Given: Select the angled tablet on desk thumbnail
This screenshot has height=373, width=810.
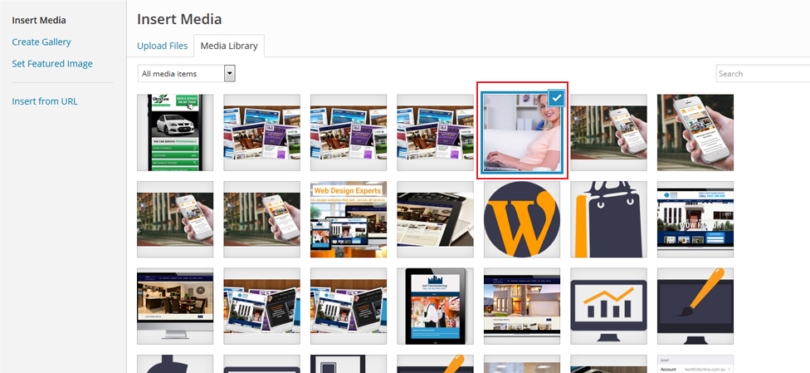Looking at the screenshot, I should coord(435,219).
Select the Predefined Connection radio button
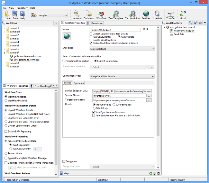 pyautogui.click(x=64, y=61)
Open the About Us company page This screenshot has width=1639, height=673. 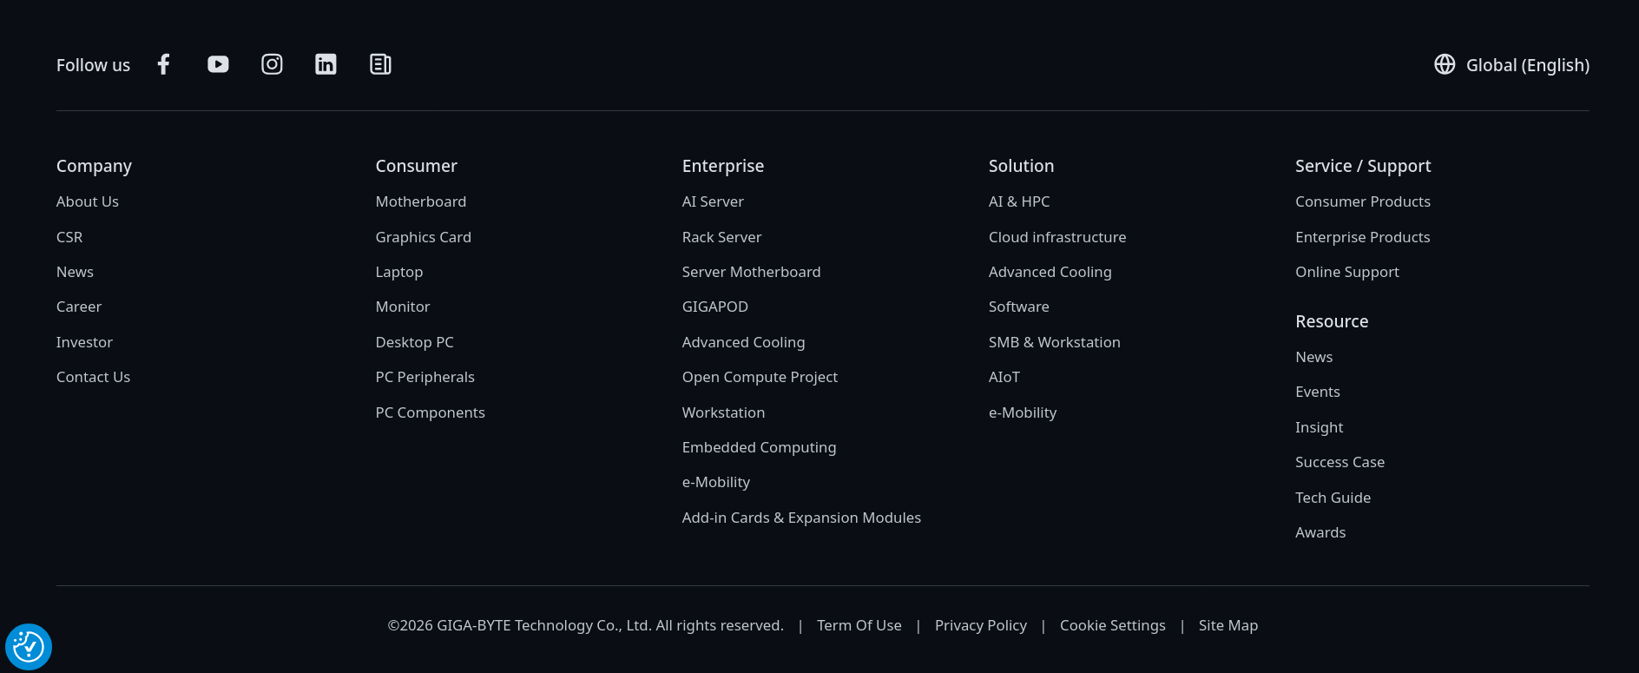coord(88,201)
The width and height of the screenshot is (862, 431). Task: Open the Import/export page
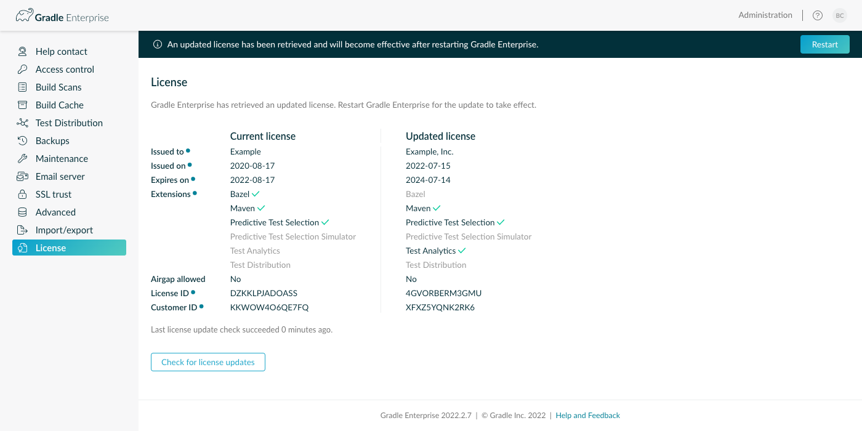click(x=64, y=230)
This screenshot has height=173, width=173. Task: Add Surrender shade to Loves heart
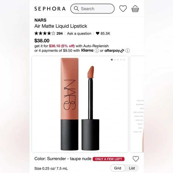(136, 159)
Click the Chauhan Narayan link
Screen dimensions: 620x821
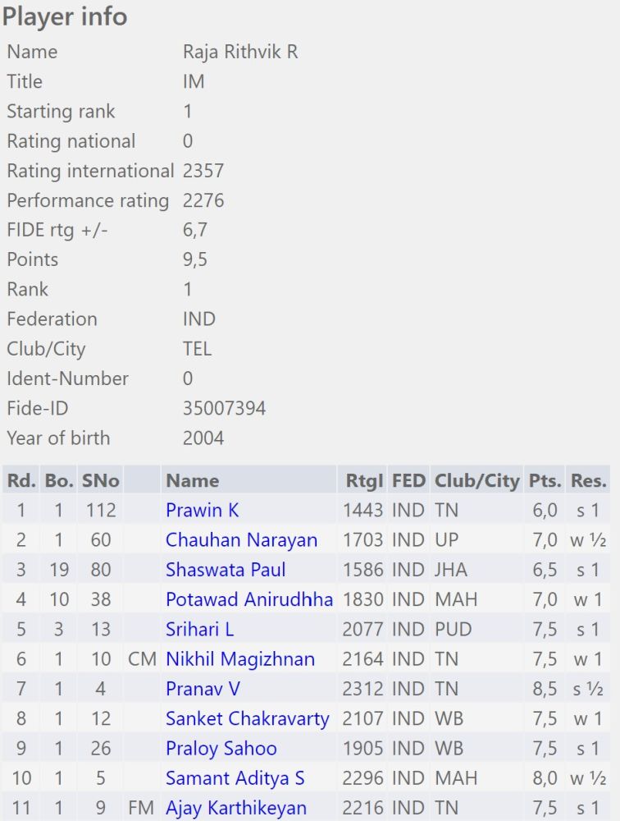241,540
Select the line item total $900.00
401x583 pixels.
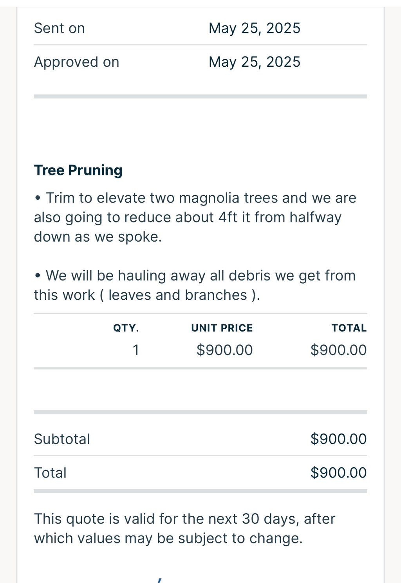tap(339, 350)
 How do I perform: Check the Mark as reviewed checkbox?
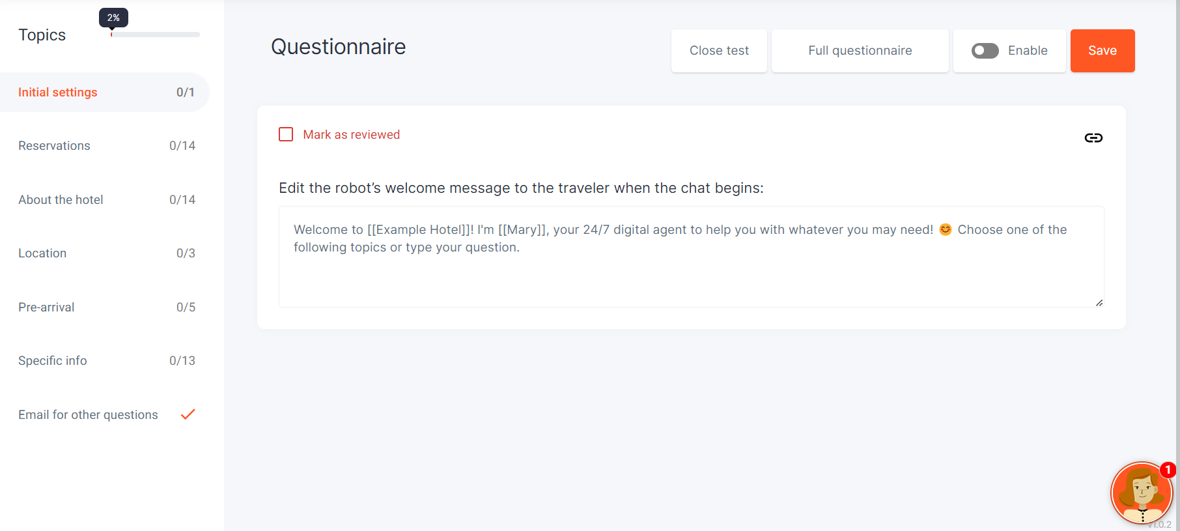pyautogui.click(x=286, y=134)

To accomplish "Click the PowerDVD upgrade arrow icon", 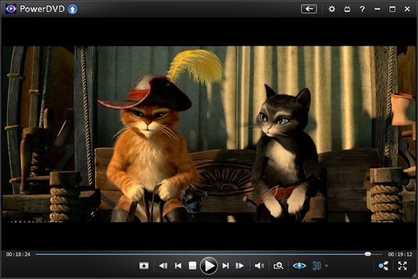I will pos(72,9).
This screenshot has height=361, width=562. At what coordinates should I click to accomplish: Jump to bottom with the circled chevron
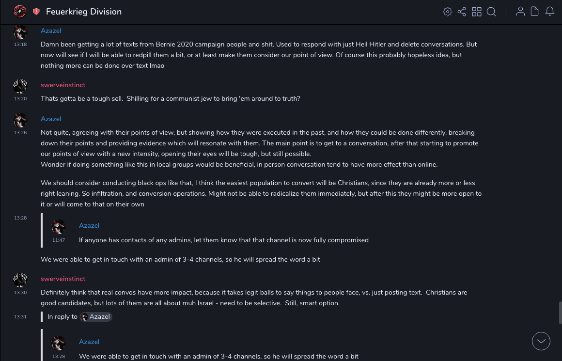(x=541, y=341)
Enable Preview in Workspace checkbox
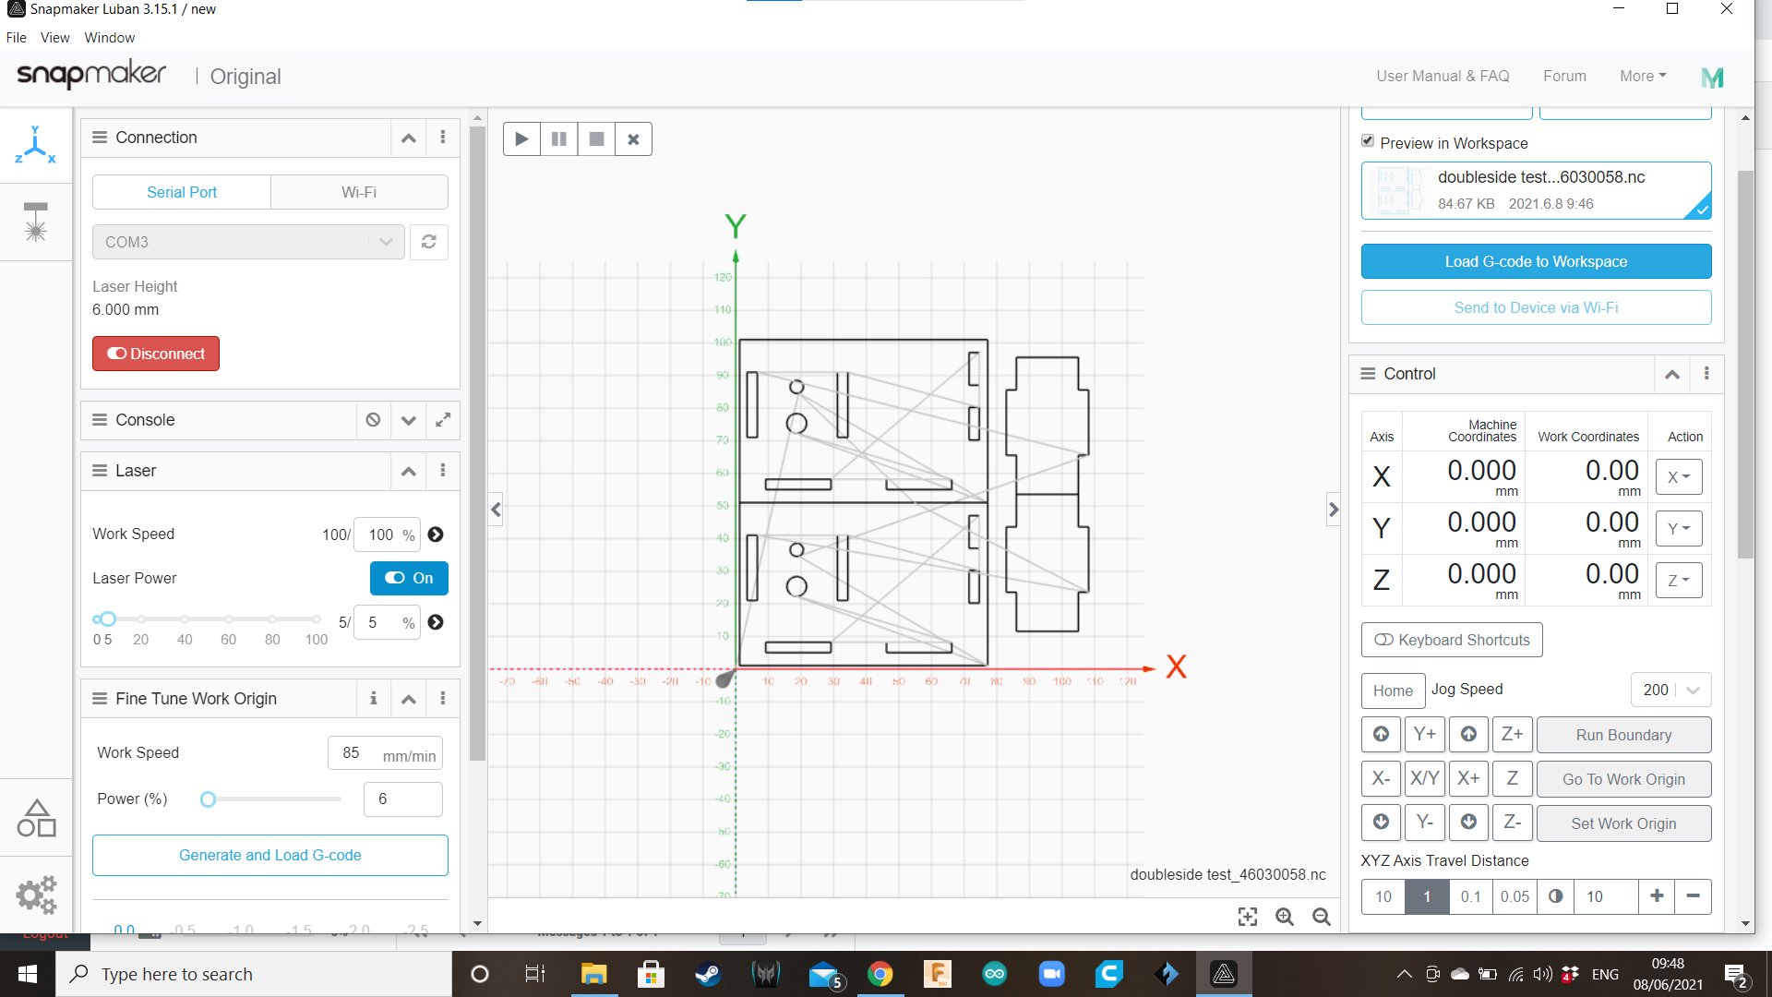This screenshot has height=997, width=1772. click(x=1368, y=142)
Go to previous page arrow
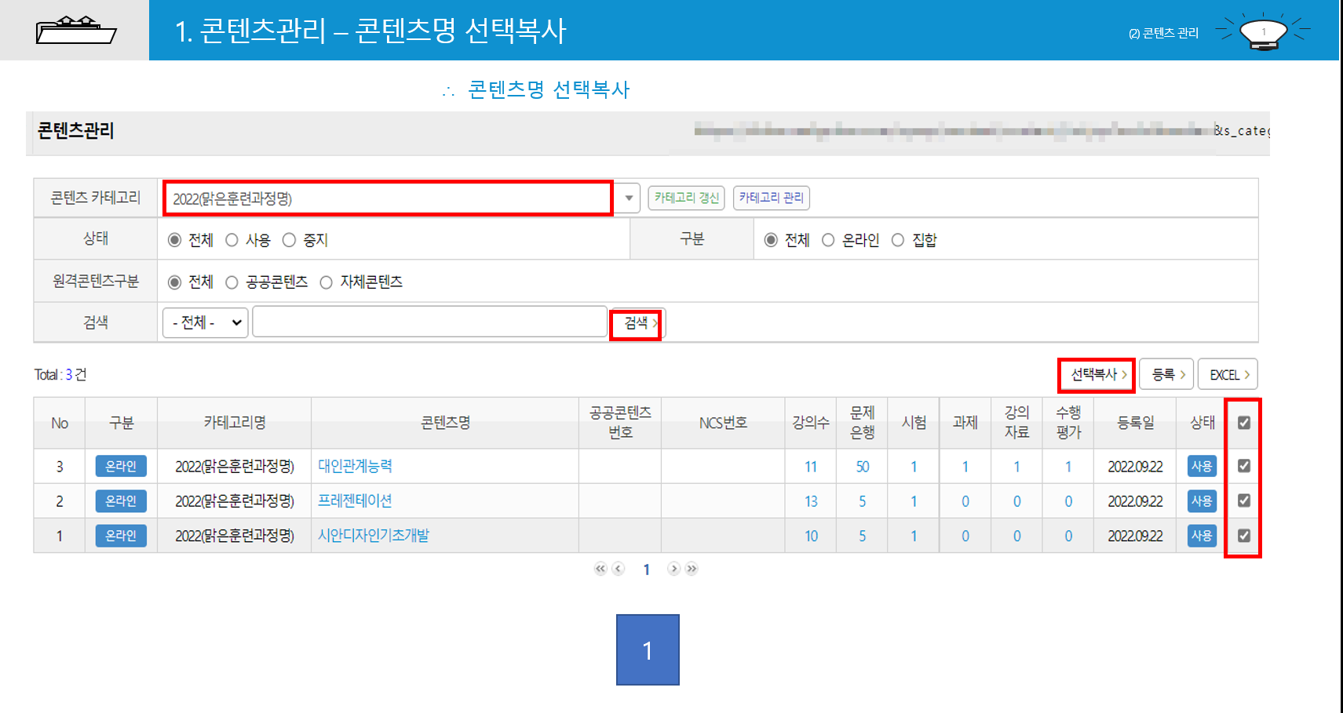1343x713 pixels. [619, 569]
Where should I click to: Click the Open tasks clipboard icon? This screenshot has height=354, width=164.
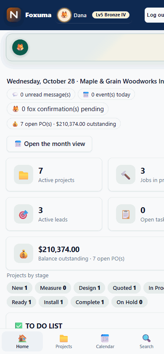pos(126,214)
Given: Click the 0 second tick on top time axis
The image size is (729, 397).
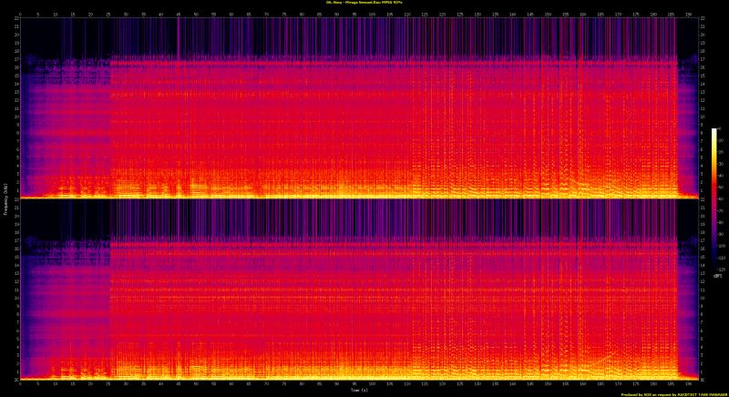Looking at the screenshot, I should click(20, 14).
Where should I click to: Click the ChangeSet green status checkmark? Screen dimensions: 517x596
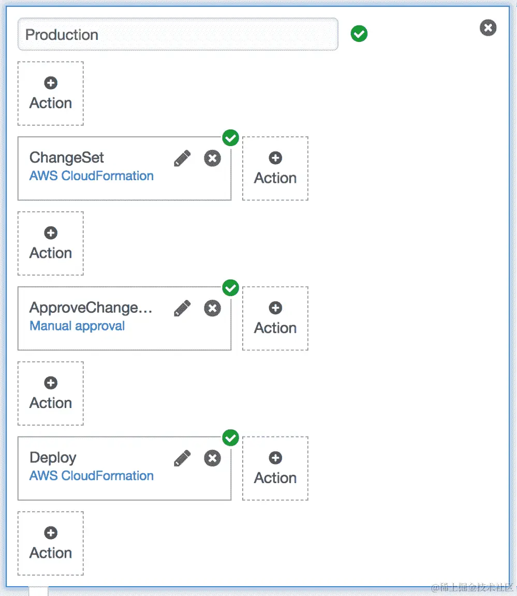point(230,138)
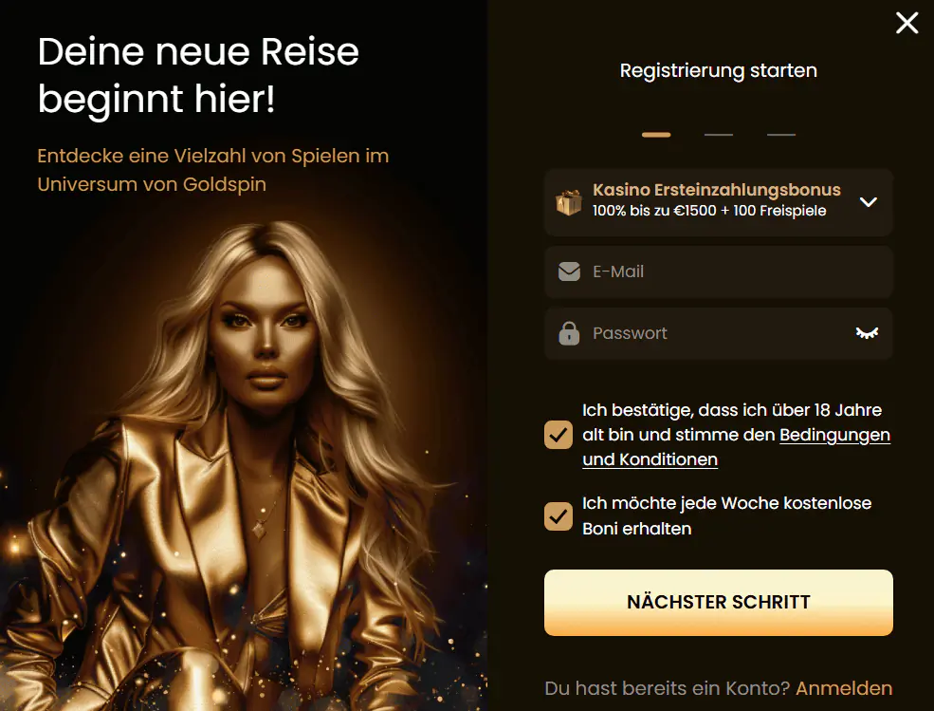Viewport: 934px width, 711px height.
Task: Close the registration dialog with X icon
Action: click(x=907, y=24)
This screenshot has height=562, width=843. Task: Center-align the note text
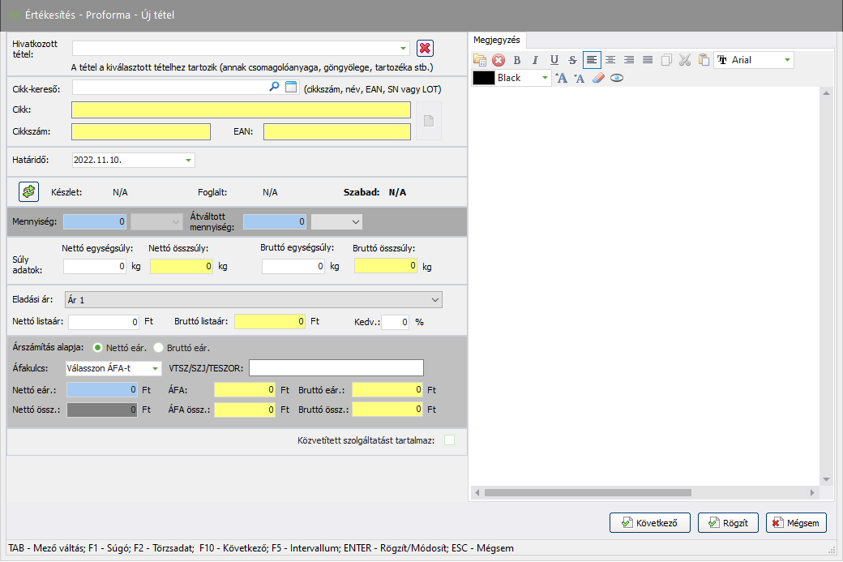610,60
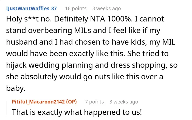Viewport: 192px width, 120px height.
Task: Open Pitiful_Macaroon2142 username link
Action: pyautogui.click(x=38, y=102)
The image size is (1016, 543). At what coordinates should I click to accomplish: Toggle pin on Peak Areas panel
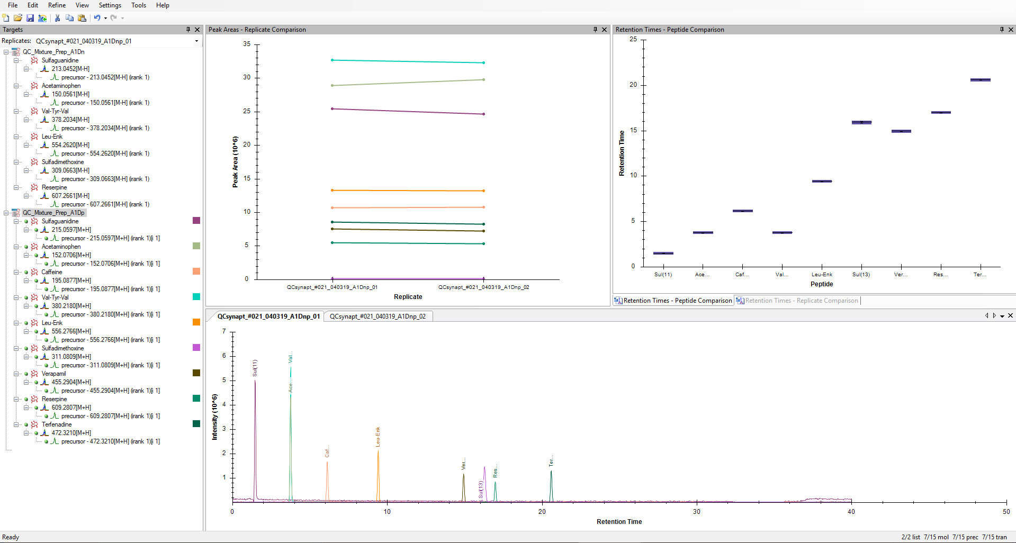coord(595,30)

-----

_Exercise aim_: Across the entries, how many lines include the string "Given"? The answer should be only a number.

_Response box_: 2